404 Error: Database Not Found

For over 20 years, students, scholars, and the general public have been enjoying the benefits of fulltext search and formerly paper documents. Many workflows might look something like this: Google->Wikipedia->JSTOR->Chronicling America/Proquest historic newspapers->Digital Dissertations->digitized archives->physical archives->fill in gaps from other digital sources->add something “transnational” from that digitized French archives that you could never visit otherwise. Collect everything relevant and write it up.

Yet, in a review of three years of Environmental History, the primary journal of global Environmental History scholarship, articles cited very few explicit mentions of this now common workflow. There were a handful of references to online material- a blog post, an article in a digital encylopedia, or even a reference to a particular longitude/latitude on Google Earth. But unsurprisingly, most citations were to books (likely read in physical form, but what about pre-1923 Google books/Open books/etc), physical articles (probably read via JSTOR/Proquest/etc), or archival citations (very likely to still be physical archives, but could be online). That they didn’t cite to what was actually consulted is a problem as a historian’s methodology is very important to their authority as a scholar.

But this post is less about silence towards the database and more about explicit references to databases or online sources in the articles of the last 3 years. Two references to this type of work were particularly interesting in representing the new scholarship, John McNeil’s Presidential Address: Toynbee as Environmental Historian, and Daniel Simberloff’s “Integrity, Stability, and Beauty: Aldo Leopold’s Evolving View of Nonnative Species”.

McNeil’s address concerned Arnold Toynbee, (in)famous public intellectual and historian, as a proto-enviromental historian. And on what “big” histories could contribute to the field as a whole. In preparing the address/article, McNeil “read only 2%” of [Toynbee’s] output” (10-15 million words). He laments:

When I chose the subject for this address, I ignorantly assumed that Toynbee’s works would be available via Google books and I could instantly locate all the passages that use words such as environment or ecology. By the time I learned that I would have to work from the printed pages, it was too late to change my plans. But happily Veronica Boulter Toynbee, who worked as hard as her husband and a bit more carefully, prepared the indexes for all his major books.

The full text search is so ingrained in our methods that even the President of the American Society for Environmental History assumes this in his workflow. Had the books been digitized, I doubt McNeil would have completely described how he arrived at the requisite references. Perhaps giving us search terms and insight into the relevant passages as he does in his address, but not likely informing us of the OCR accuracy, any false positives, or false negatives.

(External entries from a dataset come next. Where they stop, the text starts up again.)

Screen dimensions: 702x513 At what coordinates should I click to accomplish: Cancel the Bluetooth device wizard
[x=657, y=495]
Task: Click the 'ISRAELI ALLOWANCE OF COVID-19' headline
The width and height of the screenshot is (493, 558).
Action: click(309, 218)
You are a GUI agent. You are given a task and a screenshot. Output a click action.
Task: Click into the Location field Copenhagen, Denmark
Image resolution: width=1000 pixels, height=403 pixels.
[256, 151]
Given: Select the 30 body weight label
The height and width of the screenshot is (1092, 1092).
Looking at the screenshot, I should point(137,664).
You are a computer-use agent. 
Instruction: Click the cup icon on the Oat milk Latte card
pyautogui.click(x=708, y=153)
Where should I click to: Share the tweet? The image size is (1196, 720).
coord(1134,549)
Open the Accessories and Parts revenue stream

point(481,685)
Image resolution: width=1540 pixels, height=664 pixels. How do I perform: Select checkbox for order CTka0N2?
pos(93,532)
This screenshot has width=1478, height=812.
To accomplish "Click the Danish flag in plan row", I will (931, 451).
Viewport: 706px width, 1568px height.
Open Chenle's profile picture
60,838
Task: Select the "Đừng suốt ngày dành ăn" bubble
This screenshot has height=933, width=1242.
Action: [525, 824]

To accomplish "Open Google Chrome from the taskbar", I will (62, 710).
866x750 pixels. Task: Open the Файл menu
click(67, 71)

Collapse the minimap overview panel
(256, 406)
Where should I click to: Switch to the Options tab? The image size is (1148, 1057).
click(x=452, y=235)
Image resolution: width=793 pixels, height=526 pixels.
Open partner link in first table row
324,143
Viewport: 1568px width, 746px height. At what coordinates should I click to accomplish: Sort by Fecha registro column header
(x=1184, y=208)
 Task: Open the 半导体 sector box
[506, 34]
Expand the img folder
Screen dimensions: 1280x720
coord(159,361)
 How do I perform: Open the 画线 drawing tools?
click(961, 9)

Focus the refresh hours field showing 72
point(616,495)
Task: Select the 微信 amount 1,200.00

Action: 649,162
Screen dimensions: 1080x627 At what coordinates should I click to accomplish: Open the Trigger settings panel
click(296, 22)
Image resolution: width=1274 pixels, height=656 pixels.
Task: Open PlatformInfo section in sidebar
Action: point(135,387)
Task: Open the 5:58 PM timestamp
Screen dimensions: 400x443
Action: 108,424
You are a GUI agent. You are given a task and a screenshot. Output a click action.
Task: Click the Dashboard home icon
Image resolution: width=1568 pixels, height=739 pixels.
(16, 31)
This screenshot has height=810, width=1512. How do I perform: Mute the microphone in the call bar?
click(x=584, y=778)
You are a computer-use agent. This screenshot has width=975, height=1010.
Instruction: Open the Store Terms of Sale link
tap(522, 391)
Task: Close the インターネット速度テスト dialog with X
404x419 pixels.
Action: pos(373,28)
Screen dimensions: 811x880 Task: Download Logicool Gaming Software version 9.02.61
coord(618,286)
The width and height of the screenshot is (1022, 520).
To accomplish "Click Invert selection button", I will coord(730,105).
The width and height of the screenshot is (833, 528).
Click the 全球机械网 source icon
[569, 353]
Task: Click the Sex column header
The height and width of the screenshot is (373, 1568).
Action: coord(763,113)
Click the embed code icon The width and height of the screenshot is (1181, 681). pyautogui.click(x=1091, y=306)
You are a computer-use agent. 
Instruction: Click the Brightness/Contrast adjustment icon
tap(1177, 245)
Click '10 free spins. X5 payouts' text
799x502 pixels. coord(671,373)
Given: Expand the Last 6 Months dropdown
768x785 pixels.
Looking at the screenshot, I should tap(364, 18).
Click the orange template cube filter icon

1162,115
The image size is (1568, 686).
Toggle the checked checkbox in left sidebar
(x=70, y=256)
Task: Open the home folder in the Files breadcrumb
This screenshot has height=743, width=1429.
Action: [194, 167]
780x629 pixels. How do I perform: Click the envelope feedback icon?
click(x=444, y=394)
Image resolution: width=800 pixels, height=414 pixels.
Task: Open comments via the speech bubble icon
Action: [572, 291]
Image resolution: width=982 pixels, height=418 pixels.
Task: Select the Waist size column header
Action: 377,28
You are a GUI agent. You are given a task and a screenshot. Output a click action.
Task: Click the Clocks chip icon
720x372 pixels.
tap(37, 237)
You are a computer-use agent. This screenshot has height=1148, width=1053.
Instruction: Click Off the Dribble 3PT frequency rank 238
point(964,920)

The other interesting example comes from Simberhoff’s article on Aldo Leopold. I don’t mean to pick on Simberhoff, who has written an interesting article exploring one of the conservation movement’s important figures and his views on diversity vs stability in academic ecology. But Simberhoff appears to exclusively derive much of his archival material, beyond Leopold’s books, on those in the University of Wisconsin’s digitized Aldo Leopold collection.

The UW-M  collection has a variety of methods to approach it’s digital works. It helpfully provides some guidelines:

Most users with a scholarly or general interest in Aldo Leopold will find that the Detailed Contents List provides the best access to the collection. It describes each file series and, within each series, each box and folder in the collection, and there are links from the description of each folder directly to the digitized material in those folders.

Alternatively, readers can use full search capability (it doesn’t list the OCR accuracy rate or additional processing). This method is best for those “who are primarily interested in whether Leopold had any connection with a particular person, place, or topic.” Though this does not include his handwritten correspondence. Simberhoff does not describe which method he took in researching Leopold and this is a problem for the reader. Did Simberhoff ignore the handwritten material while performing a full text search for “nonnative” or “ecology”? Or did he review the archive front to back?

These are serious questions that our discipline needs to answer as the archive may literally look different each time we approach it.